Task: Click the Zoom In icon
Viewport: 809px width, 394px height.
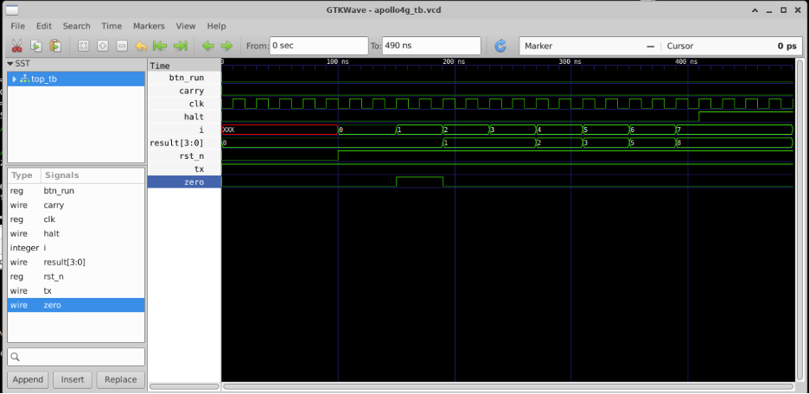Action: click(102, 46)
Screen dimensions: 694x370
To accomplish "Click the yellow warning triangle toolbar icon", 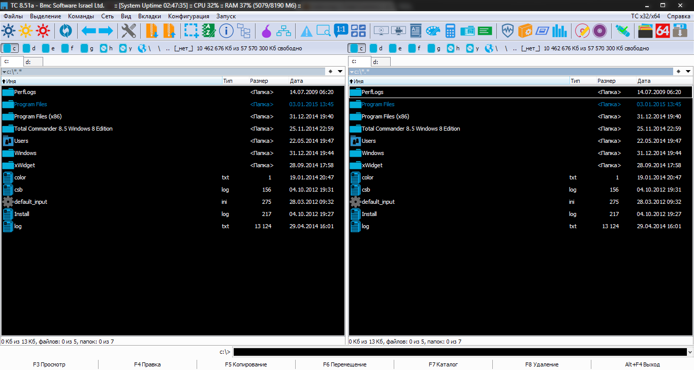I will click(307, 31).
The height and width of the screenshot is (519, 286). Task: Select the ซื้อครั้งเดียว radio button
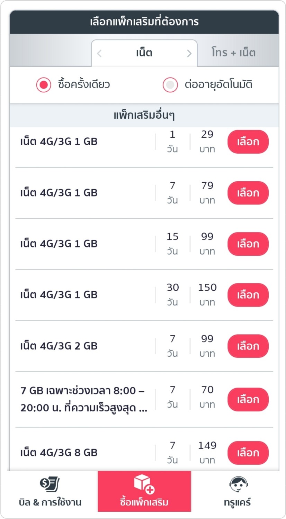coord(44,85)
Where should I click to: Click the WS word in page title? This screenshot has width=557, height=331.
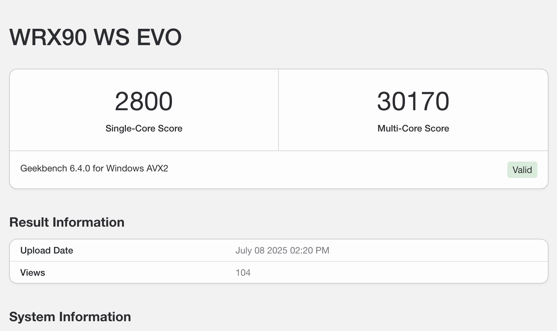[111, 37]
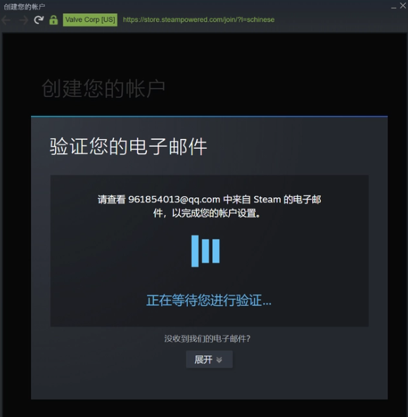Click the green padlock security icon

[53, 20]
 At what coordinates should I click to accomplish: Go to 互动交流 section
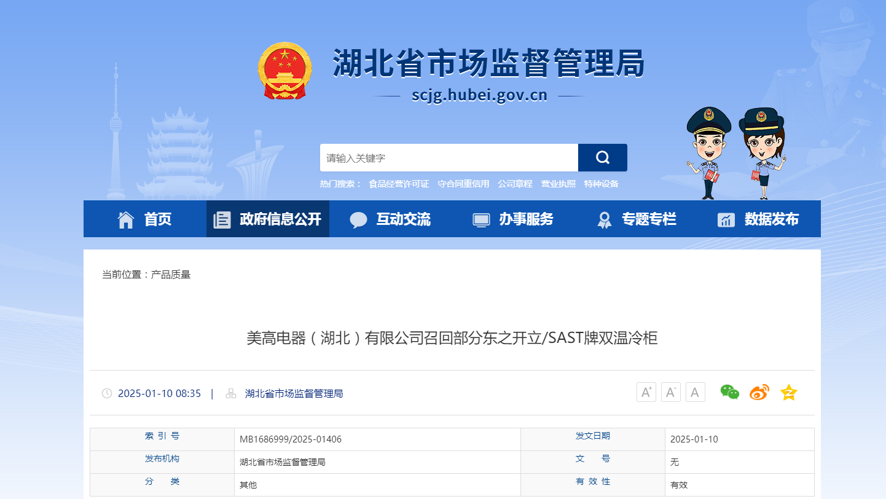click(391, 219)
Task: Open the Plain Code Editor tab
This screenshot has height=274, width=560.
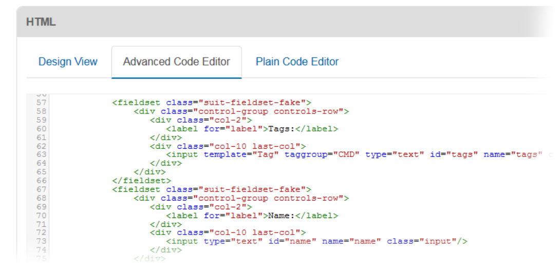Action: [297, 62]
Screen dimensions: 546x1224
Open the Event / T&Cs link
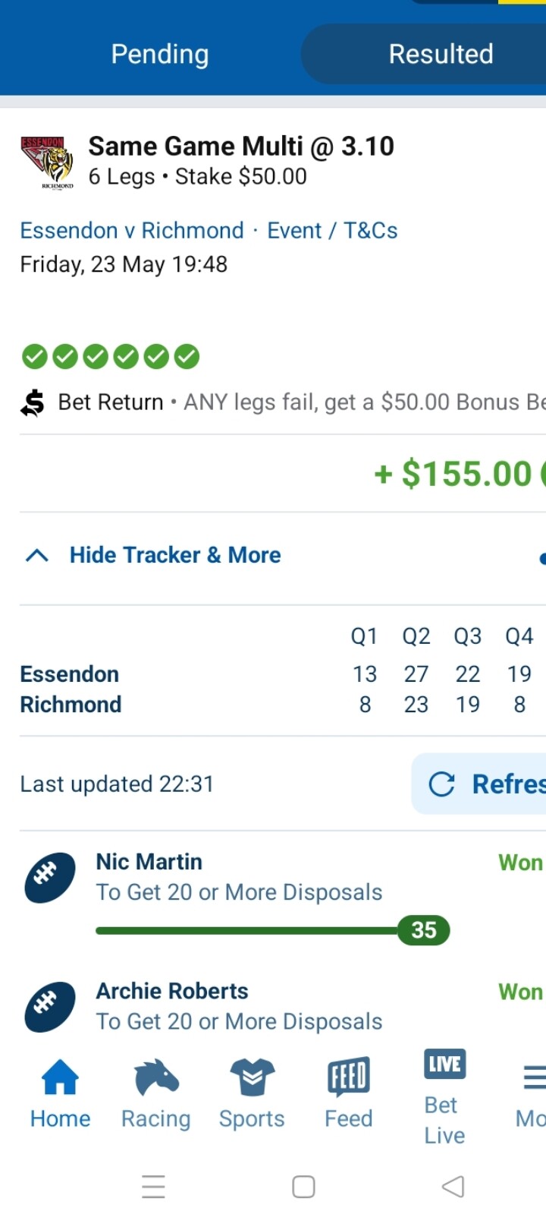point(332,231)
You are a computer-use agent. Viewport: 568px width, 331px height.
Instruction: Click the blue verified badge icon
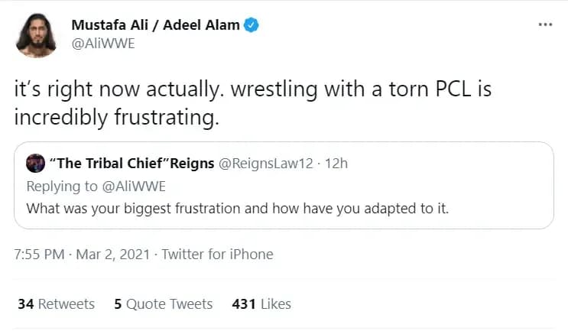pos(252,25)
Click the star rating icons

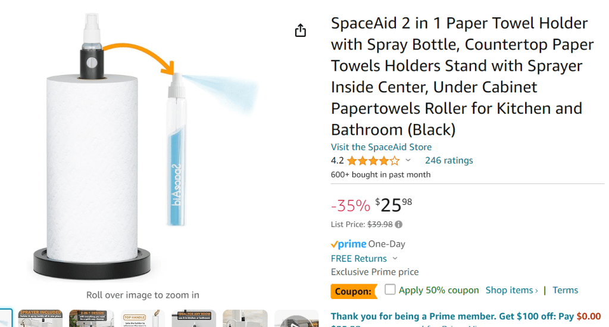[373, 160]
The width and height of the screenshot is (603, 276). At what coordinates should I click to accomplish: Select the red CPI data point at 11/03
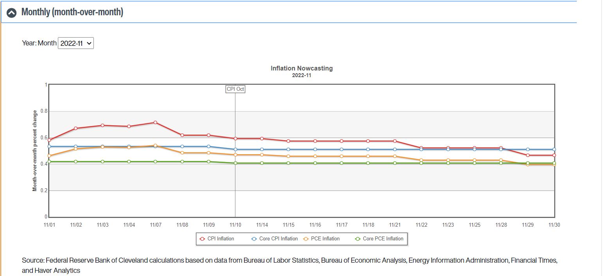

•••••

Using the word "dimensions" as the filter, copy each matching line from the material.

Screen dimensions: 694x370
Screen dimensions: 546x1224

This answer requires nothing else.